_What you should do_
The required answer is a copy of each line in the entries below that includes "Open".

Collected data entries:
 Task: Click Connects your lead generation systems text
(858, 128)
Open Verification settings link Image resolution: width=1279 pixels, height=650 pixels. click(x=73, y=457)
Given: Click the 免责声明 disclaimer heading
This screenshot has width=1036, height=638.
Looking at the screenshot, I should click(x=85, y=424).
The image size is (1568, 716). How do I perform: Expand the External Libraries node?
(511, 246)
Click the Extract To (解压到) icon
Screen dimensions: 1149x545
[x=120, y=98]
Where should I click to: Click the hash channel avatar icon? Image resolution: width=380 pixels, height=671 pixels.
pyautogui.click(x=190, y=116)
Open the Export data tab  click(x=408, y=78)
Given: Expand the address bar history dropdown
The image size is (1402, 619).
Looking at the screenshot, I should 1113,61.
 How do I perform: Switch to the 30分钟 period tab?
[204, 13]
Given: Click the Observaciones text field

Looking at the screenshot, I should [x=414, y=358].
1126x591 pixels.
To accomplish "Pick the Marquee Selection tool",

_Exercise answer_
Open Verification settings link Image resolution: width=1279 pixels, height=650 pixels. click(x=73, y=457)
Open the Export data tab  click(x=408, y=78)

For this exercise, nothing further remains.